On Monday 27th June 1966 Dad was posted to M28 from Duke Street & was sent to Minstead Road, Gravelly Hill at 0657hrs where a Commer van had rolled into the main road and was obstructing traffic. Dad pushed the van out of the way and collapsed having suffered a massive heart attack. He was pronounced dead on arrival at hospital, he was just 35.
My two brothers Steve & John were aged 13 and 9. Sadly I never knew my father, my mother June was pregnant with me at the time of his death.
When I was born I was named Kerry after my late father.
My family were given my father’s police file, which has given us a great insight into his police career.
Kerim joined Birmingham City Police in December 1951 and attended Police Training College.

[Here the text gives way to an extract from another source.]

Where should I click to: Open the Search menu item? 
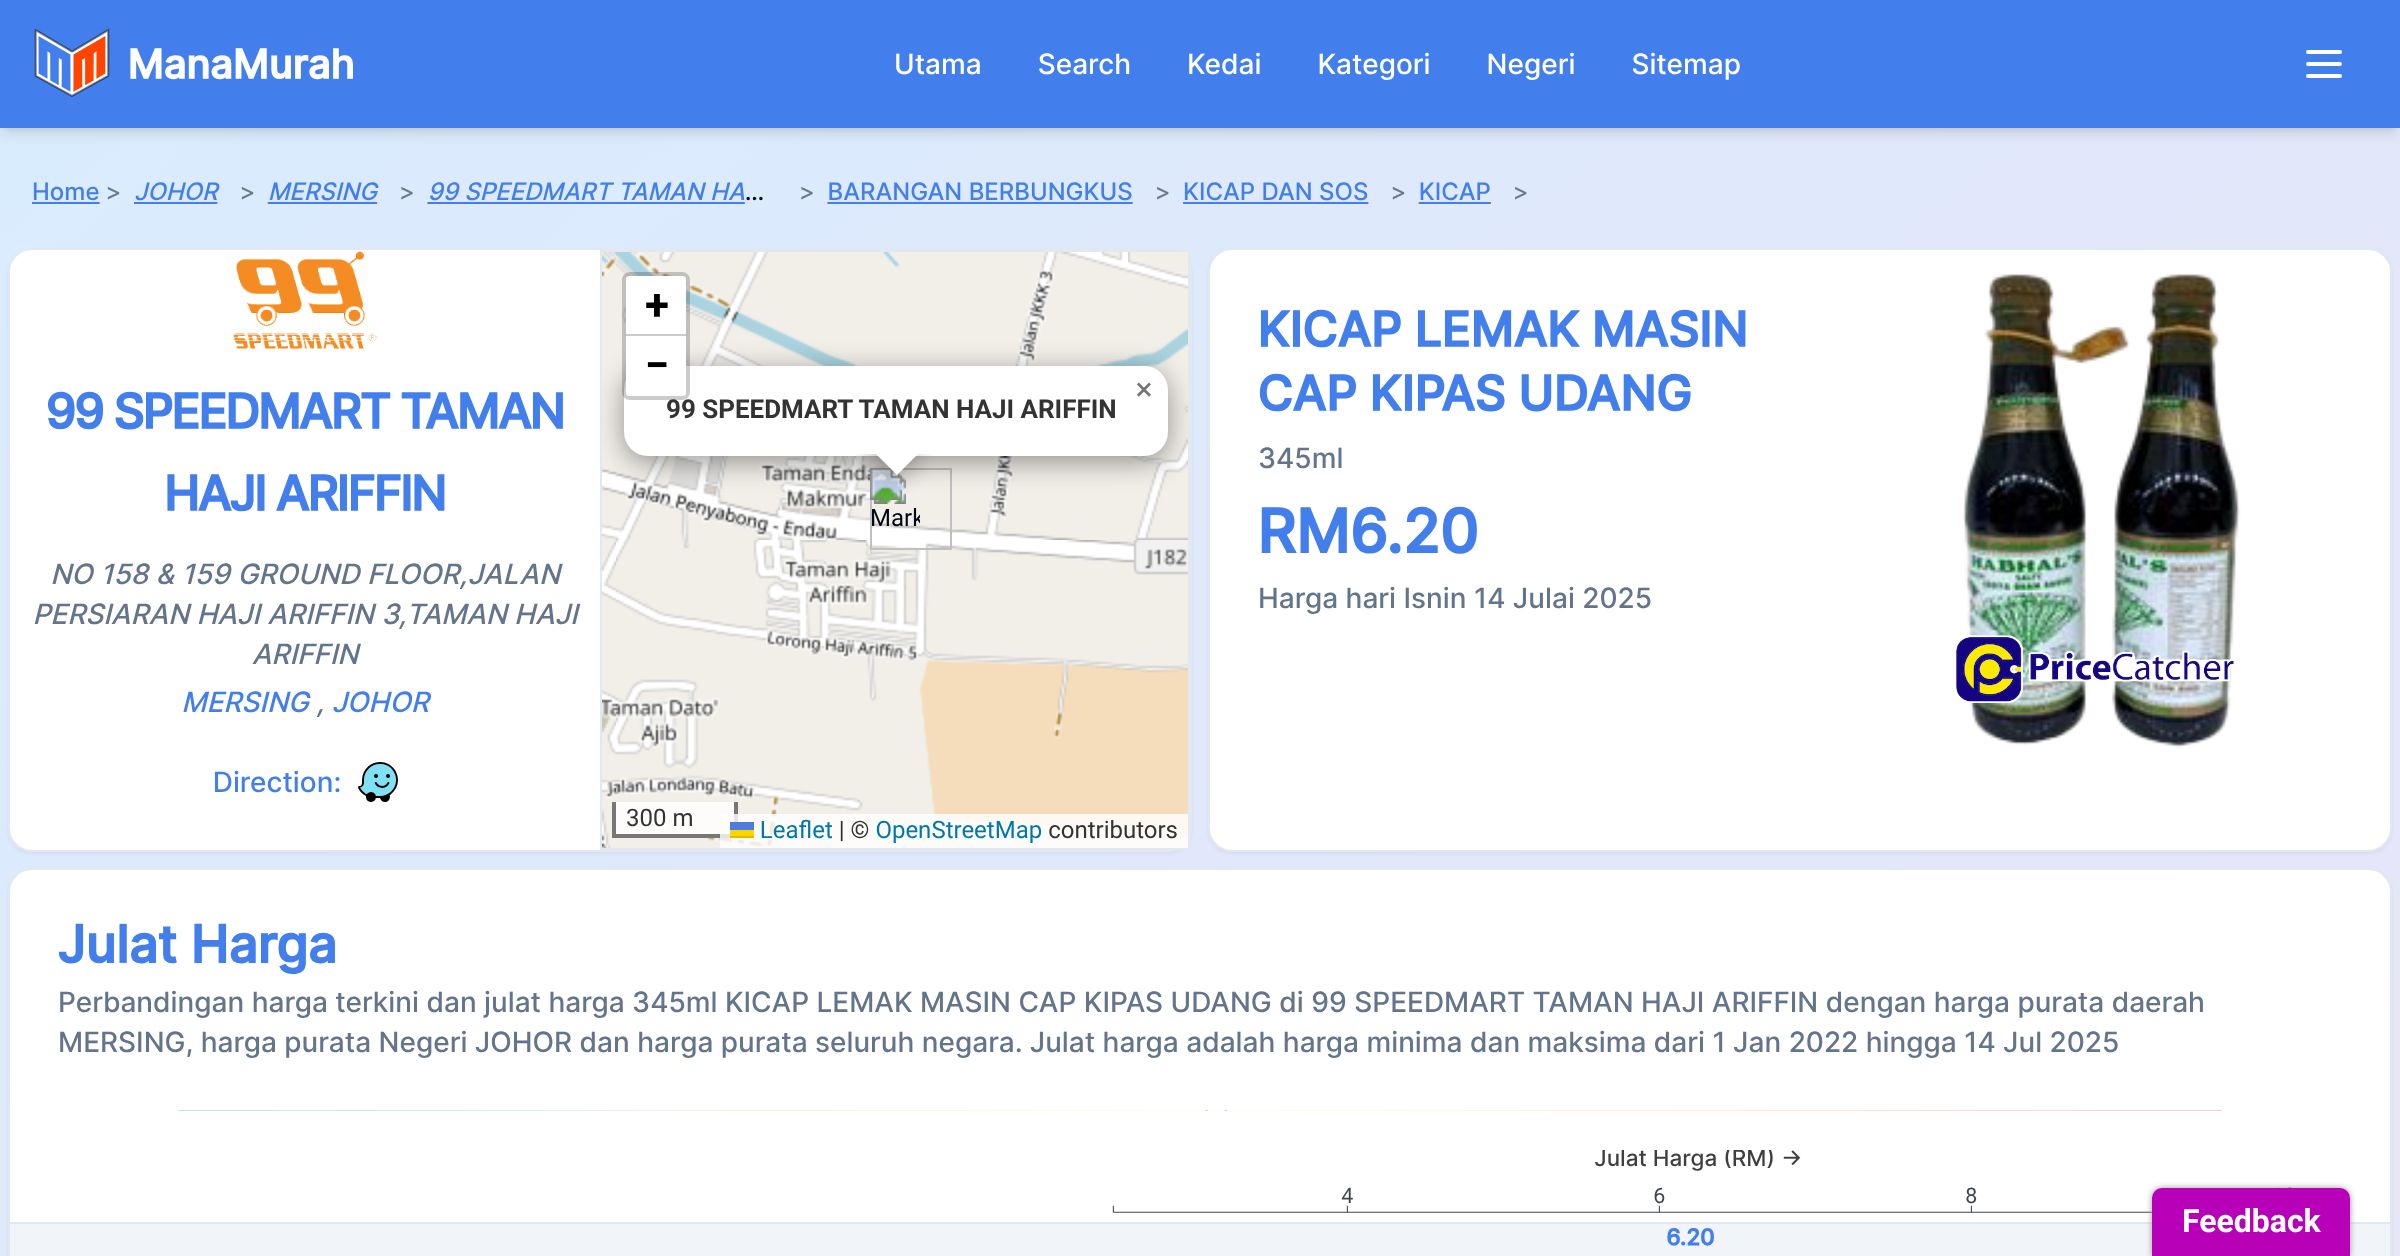click(1083, 64)
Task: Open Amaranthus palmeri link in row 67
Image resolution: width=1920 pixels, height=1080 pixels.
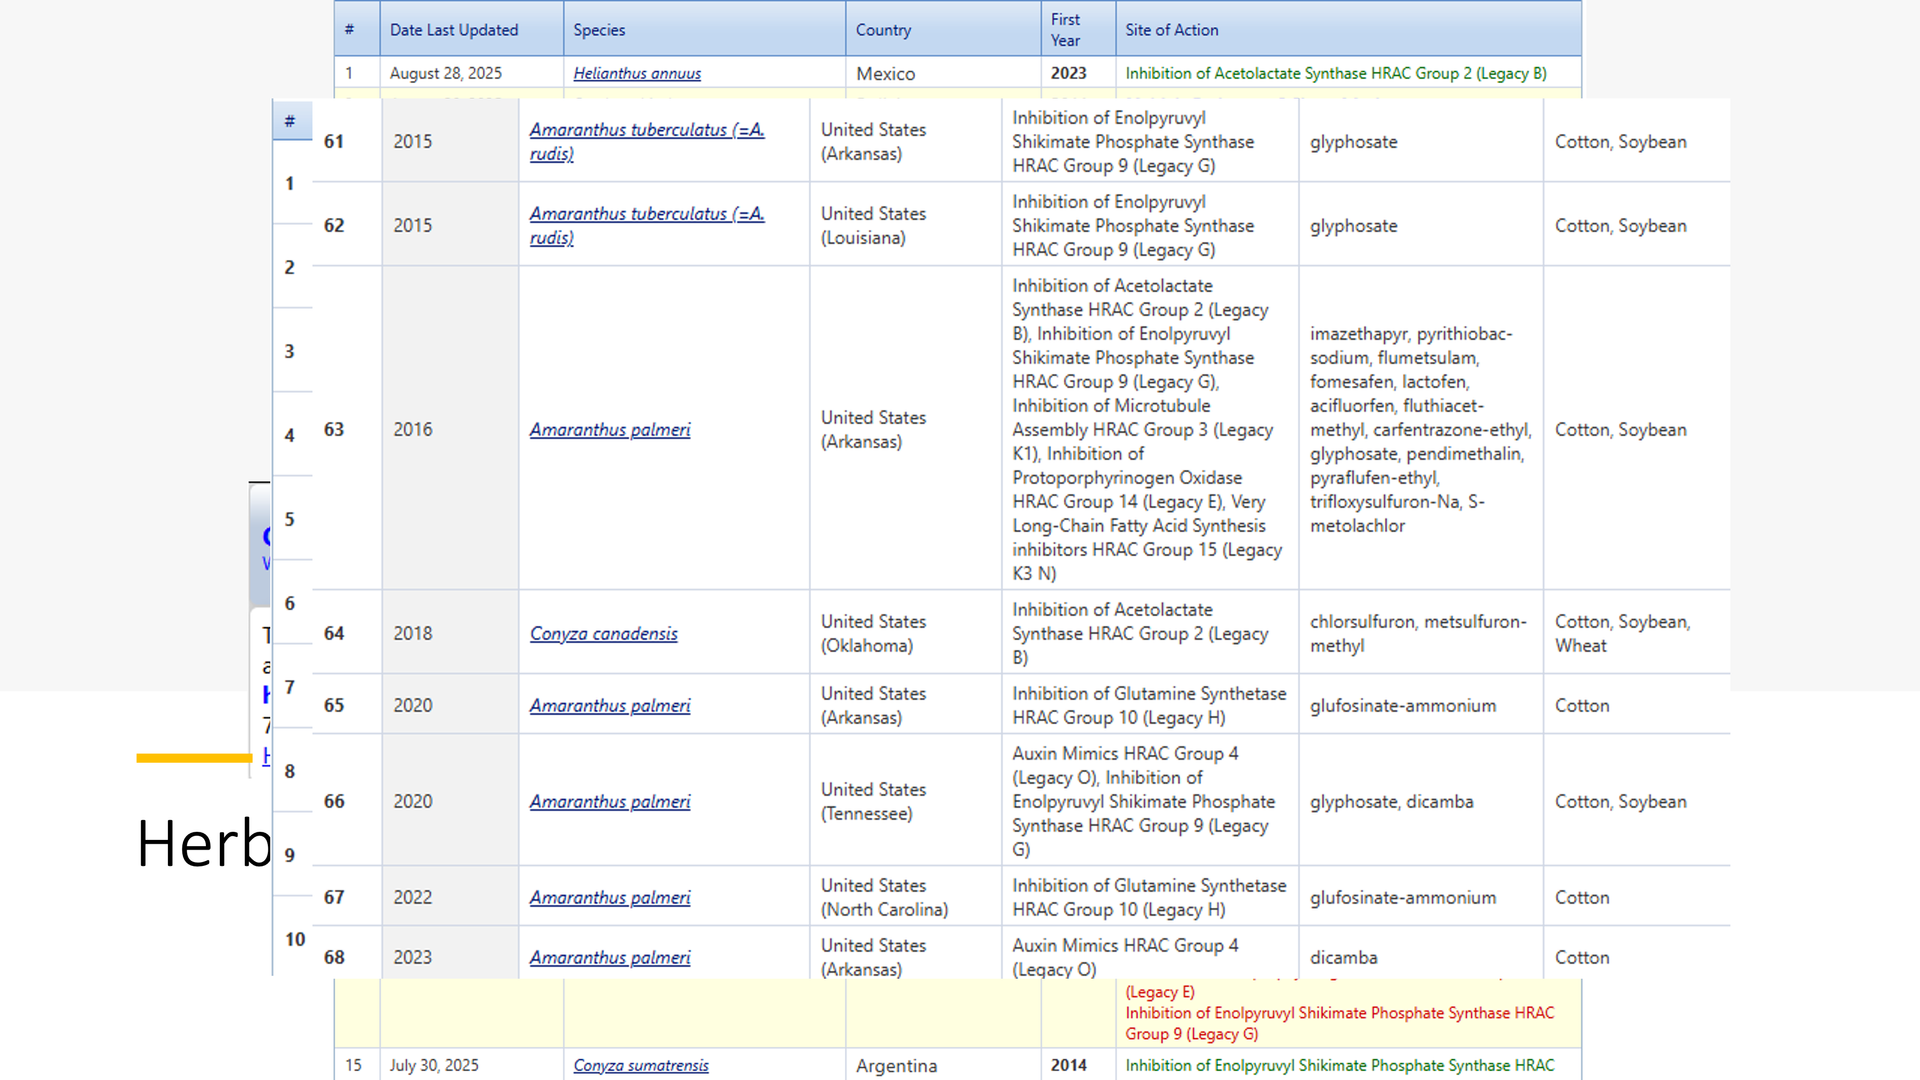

On leaving police training the Commandant wrote “Pc Blakeman is a very smart tall young man, he has excellent bearing, he has the makings of an excellent police officer”
Kerim was posted to Steelhouse Lane Police Station in 1952 and earned £400 per annum!
He spent the majority of his first 10 years patrolling in what we would know as a response officer in today’s modern era of policing.
In 1962 Dad featured in a Birmingham City Police recruitment brochure when the below picture was taken in Corporation Street.
November 1963 saw my Dad being part of a police escort helping to smuggle The Beatles into the Birmingham Hippodrome. Dad was featured in the below iconic picture and is stood behind Paul McCartney.
I have many fond memories of Christmas parties at Tally Ho courtesy of The Police Benevolent fund and also being visited by traffic officers who were friends with my Dad and helped to support my late mother.
My brother John joined West Midlands Police in 1975 and I suppose it was inevitable I too would join which I did in 1988.
I was humbled when the force unveiled their Roll of Honour in January 2013 remembering all those officers who have died or been killed on duty.
I was delighted to be appointed Chief Inspector in charge of Force Traffic in 2013, something I’m sure Dad would have been very proud of (and also as a Grade 1 advanced driver!) It was rather spooky that the Traffic car I took out on patrol on my very first day featured Dad’s initials “KHB.”